Ich hoffe, ich kann jetzt dies so positiv vermitteln, wie ich es meine. Ich versuche es einfach mal:

Ich möchte, dass mein Lebensgefährte mir überläßt zu entscheiden, ob ich mein Leben mit ihm verbringen möchte. Ich möchte, dass er mir zutraut, dass ich meine Grenzen kenne und wahre, wenn die Erkrankung zuviel Raum einnimmt.

Das dies für den Erkrankten vermutlich eine Riesenherausforderung ist, ist mir klar, das das Wesen der Depression möglicherweise eben ist, gerade auch fortwährend die eigenen Grenzen überschritten zu haben.

Es ist ganz klar, dass man sich um den anderen sorgt, manchmal für ihn mitdenkt, zweifelt. Aber dann ist auch gut .

Es ist meine Entscheidung, dass ich mein Leben mit meinem LG verbringen / teilen möchte. Ich entscheide dies nicht aus Mitleid oder finanziellen Gründen oder Gründen der Bequemlichkeit, sondern weil ich ihn als Menschen liebe. Einfach liebe.
Ihn. Mit Krankheit. Mit Defiziten, aber auch ihn als wundervollen intelligenten, gewitzten Mann, als Freund, als Liebhaber.

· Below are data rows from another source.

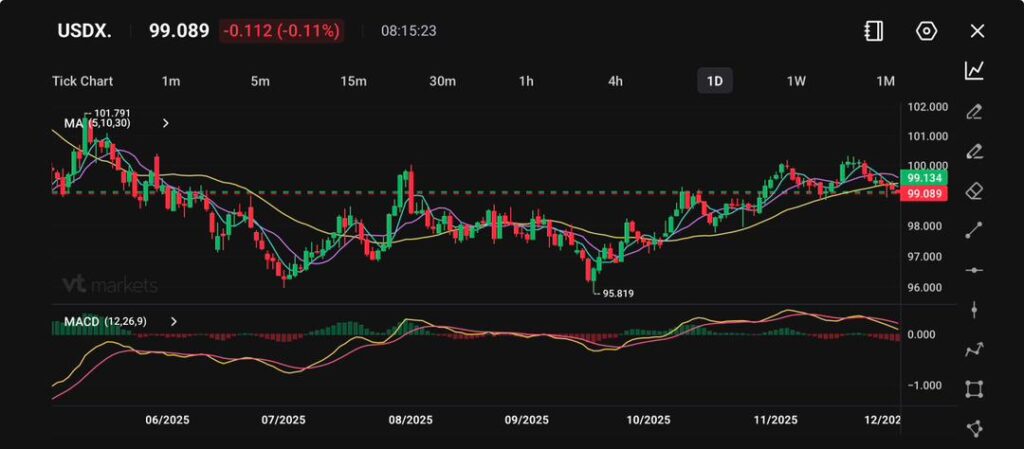Choose the 15m timeframe
The width and height of the screenshot is (1024, 449).
tap(353, 81)
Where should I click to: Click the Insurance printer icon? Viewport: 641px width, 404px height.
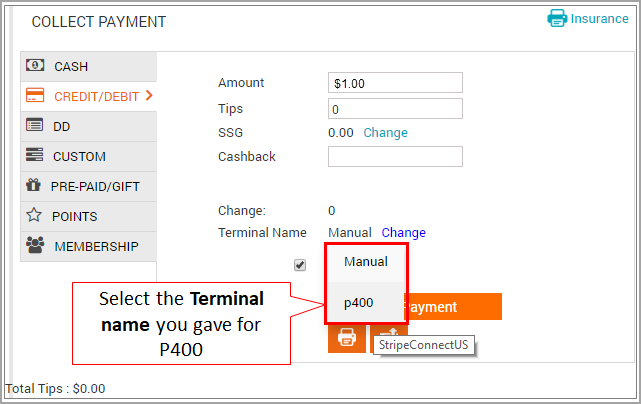point(557,18)
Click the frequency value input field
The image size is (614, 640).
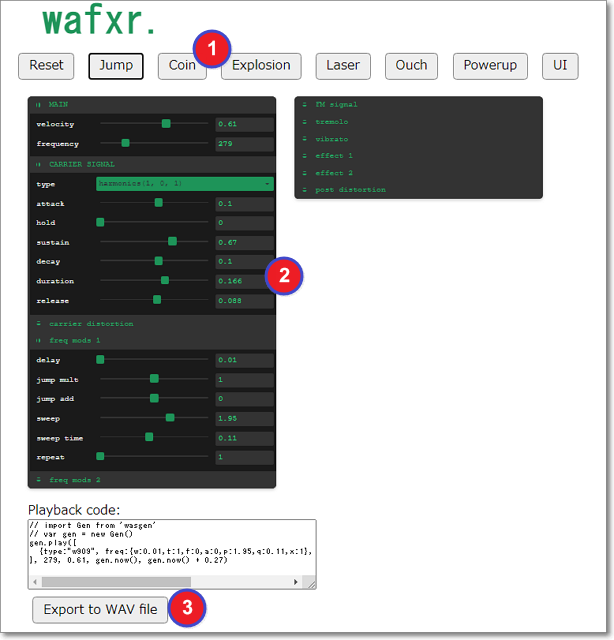[x=244, y=144]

Das wünsche ich mir, dass mein LG das endlich mal akzeptiert und mir zutraut, dass ich weiß, was ich entscheide und selbst wenn ich falsch entscheide, über meine Kräfte gehe, dann ist das meine Entscheidung, nicht seine und somit nicht in seiner Verantwortung
.

Soll heißen: es ist wie es ist und so ist es
in Ordnung .

Mitleid.
Du möchtest kein Mitleid.
Das kann ich verstehen. Ich vermute bzw. eigentlich schreibst Du es klar: Du hast Deine Erkrankung nicht akzeptiert.
Das kann ich verstehen. Ging mir (keine Depressionen) genauso. Ich wollte "normal" sein.

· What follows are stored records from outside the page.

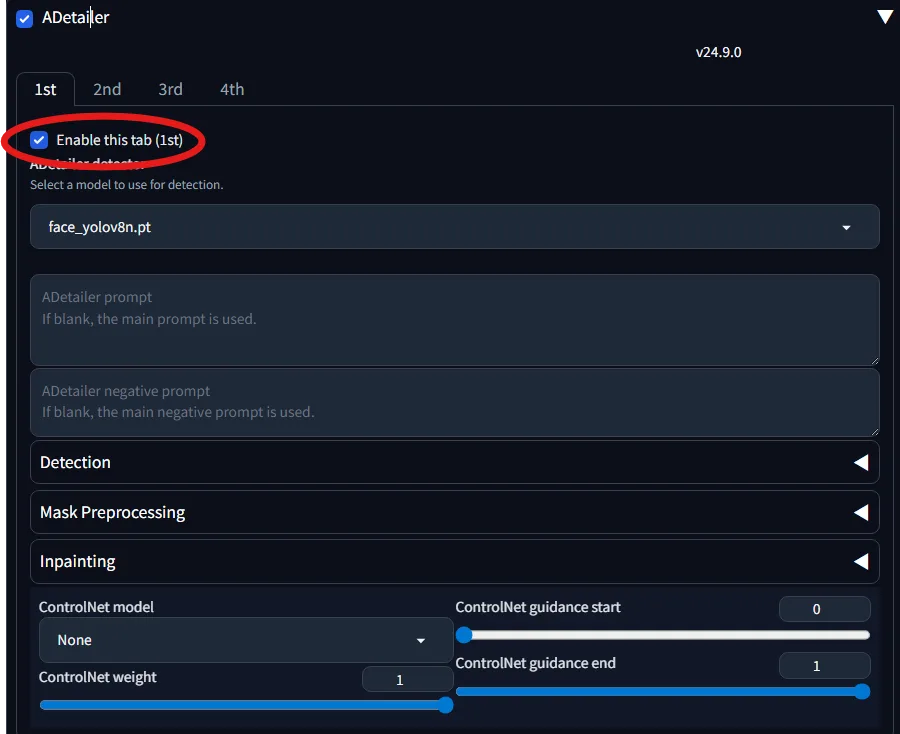Viewport: 900px width, 734px height.
Task: Click the ControlNet guidance end slider handle
Action: pyautogui.click(x=862, y=691)
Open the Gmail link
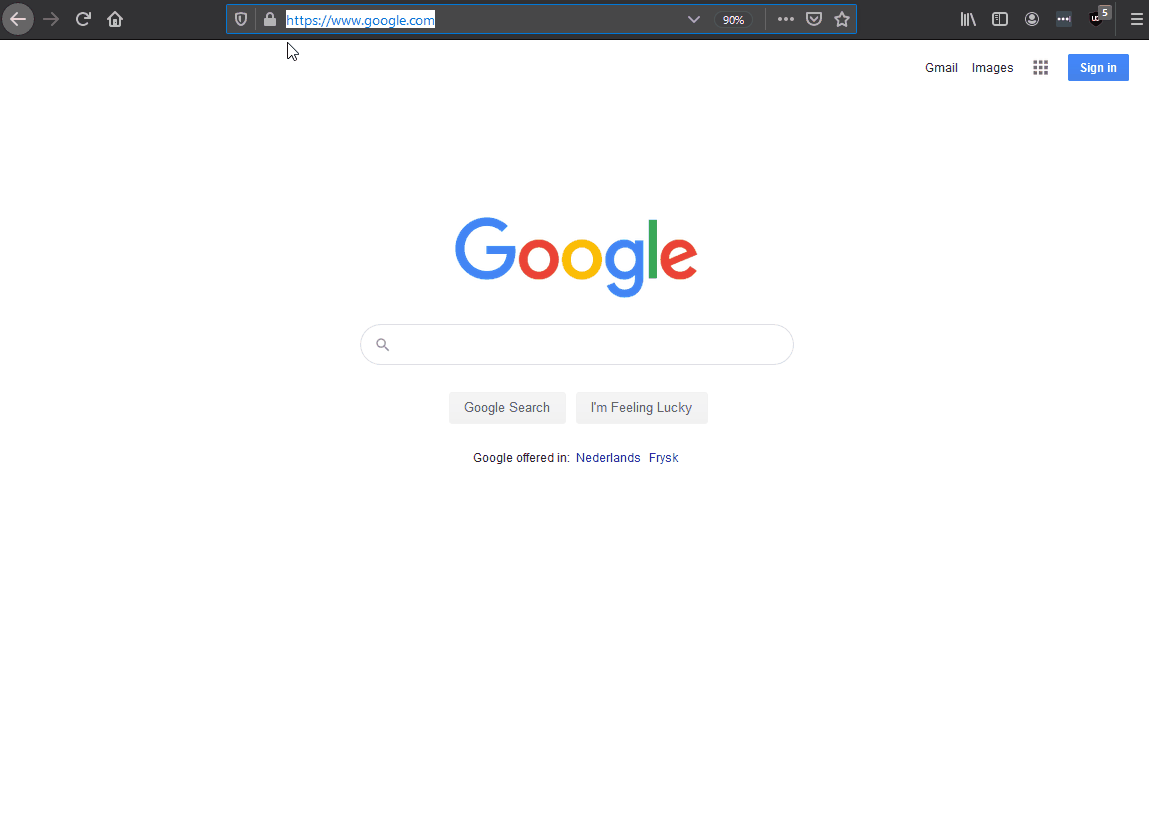 [x=941, y=67]
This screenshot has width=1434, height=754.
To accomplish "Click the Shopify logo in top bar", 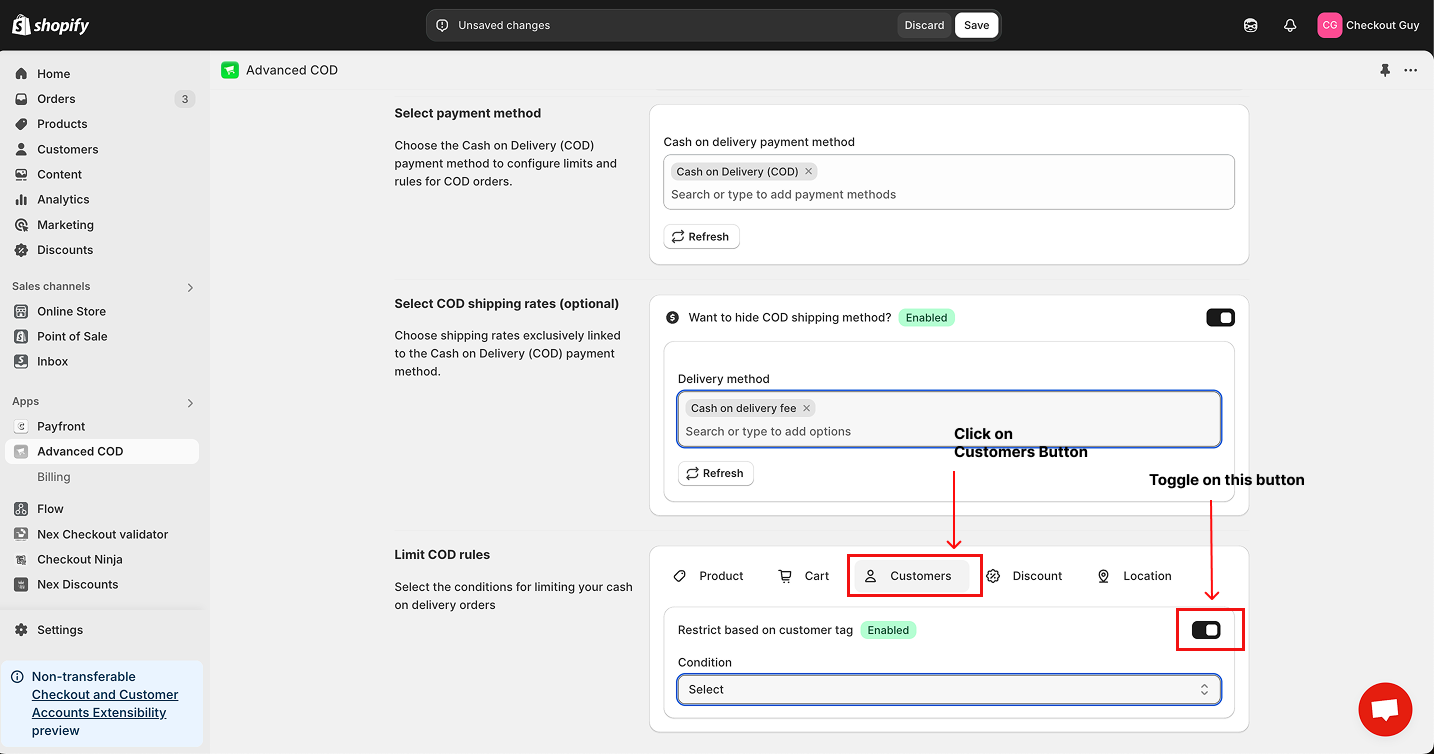I will click(x=50, y=25).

Aber Mitleid, im Sinne von "verstehen, sehen, dass es eine schwere Krankheit ist; sehen, dass der Erkrankte kämpft, Normalität zu erhalten" oder ähnliches, ist nichts, was von dem Gegenüber böse oder abfällig gemeint ist.

Ich glaube auch nicht, dass wir Angehörige diese Art von "Mitleid" für den Partner empfinden. Natürlich leiden wir mit, wenn wir sehen, wie die Krankheit Euch quält.

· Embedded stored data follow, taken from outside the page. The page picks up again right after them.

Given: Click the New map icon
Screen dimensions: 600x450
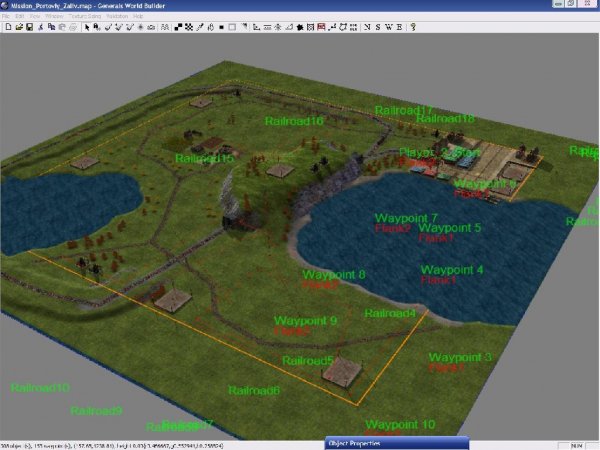Looking at the screenshot, I should pos(7,27).
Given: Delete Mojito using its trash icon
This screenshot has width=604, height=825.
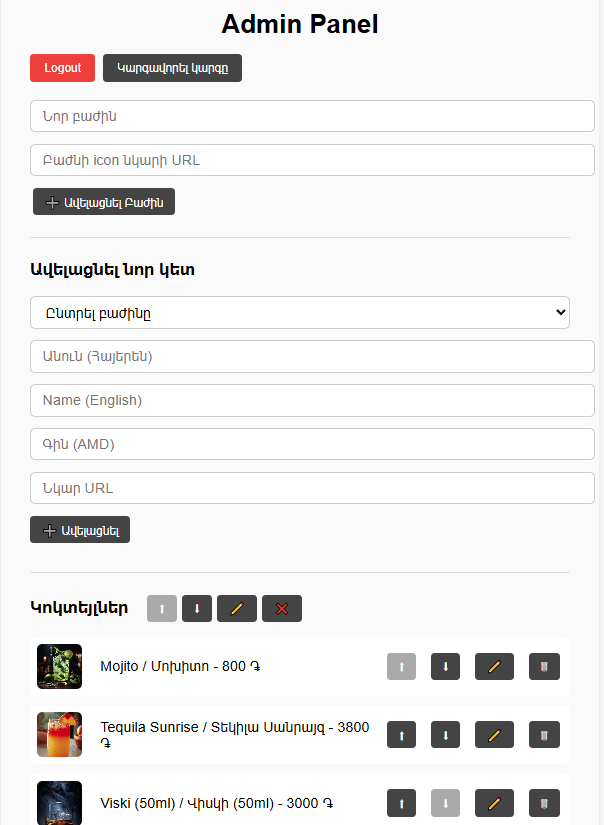Looking at the screenshot, I should pyautogui.click(x=544, y=667).
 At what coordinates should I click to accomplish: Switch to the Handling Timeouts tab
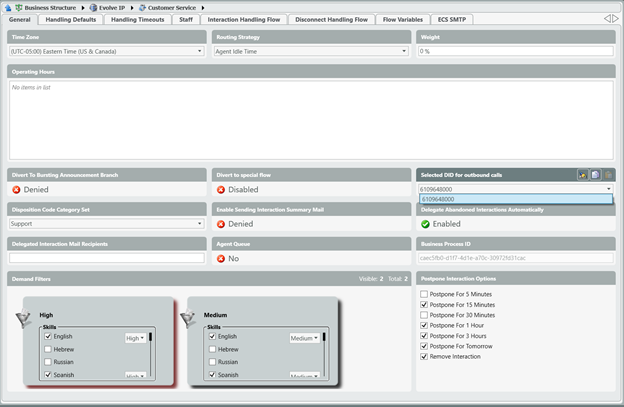pyautogui.click(x=138, y=19)
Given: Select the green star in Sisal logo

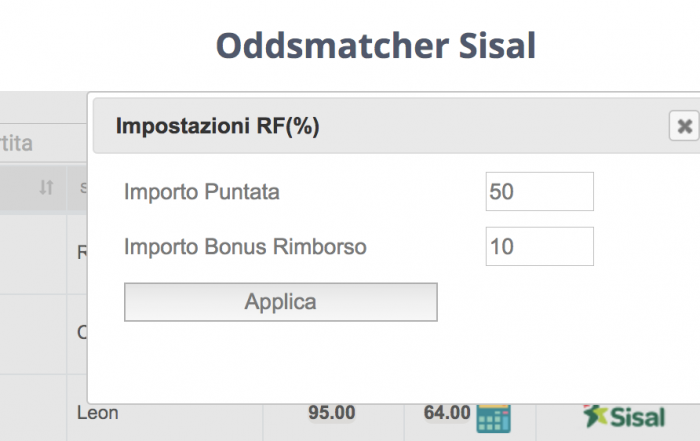Looking at the screenshot, I should tap(595, 416).
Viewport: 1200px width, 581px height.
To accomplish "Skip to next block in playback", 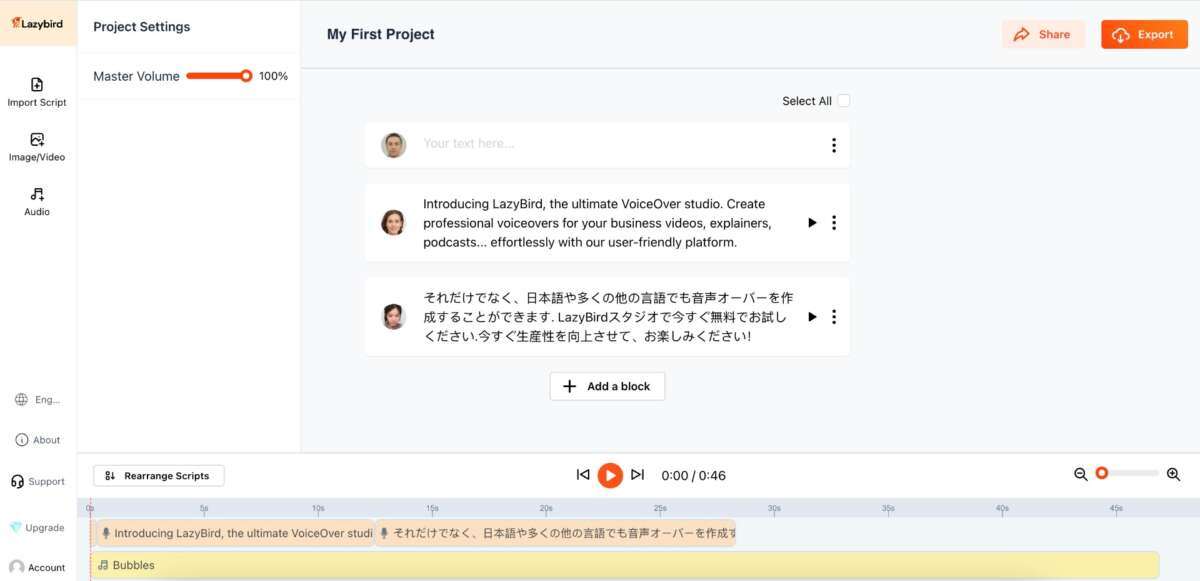I will pyautogui.click(x=637, y=475).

Fändest Du es unnormal / unverständlich, wenn es mir weh tut, wenn mein Kind krank oder verletzt ist, ich mich kümmere, etwas "mitleide".

Das ist das normalste der Welt, würdest Du mir sagen. Weil ich mein Kind liebe.

Wir Angehörigen, lieben unsere Partner und wen man liebt, dem wünscht man kein Leid.
Das ist alles .

Laß es doch bitte zu, Euch zu lieben.
Die Verantwortung / Entscheidung, ob man als Erkrankter eine Beziehung führen kann oder möchte oder Liebe für das Gegenüber empfinden kann, können wir Euch nicht im generellen abnehmen.

Aber wen und ob ich liebe, kann der Erkrankte nicht entscheiden, das ist einfach, wie es ist..... .

Liebe Ready, auch Du wirst geliebt und Du tust niemandem etwas an.

Alles andere, wie Rat es geschrieben hat, sind oft Missverständnisse in der Kommunikation durch die verschiedenen Wahrnehmungen. Aber beide Seiten; Angehöriger und Erkrankter können mit der Zeit lernen, verstehen und aufeinander zu zugehen oder auch einfach für eine Zeit loszulassen vorübergehend um mit neuer Kraft dann wieder aufeinander zu zu gehen (wie schreibt man das um Gottes willen ).

Herzliche Grüße
Pia
Ein Tier zu retten, verändert nicht die Welt, aber die ganze Welt ändert sich für dieses Tier.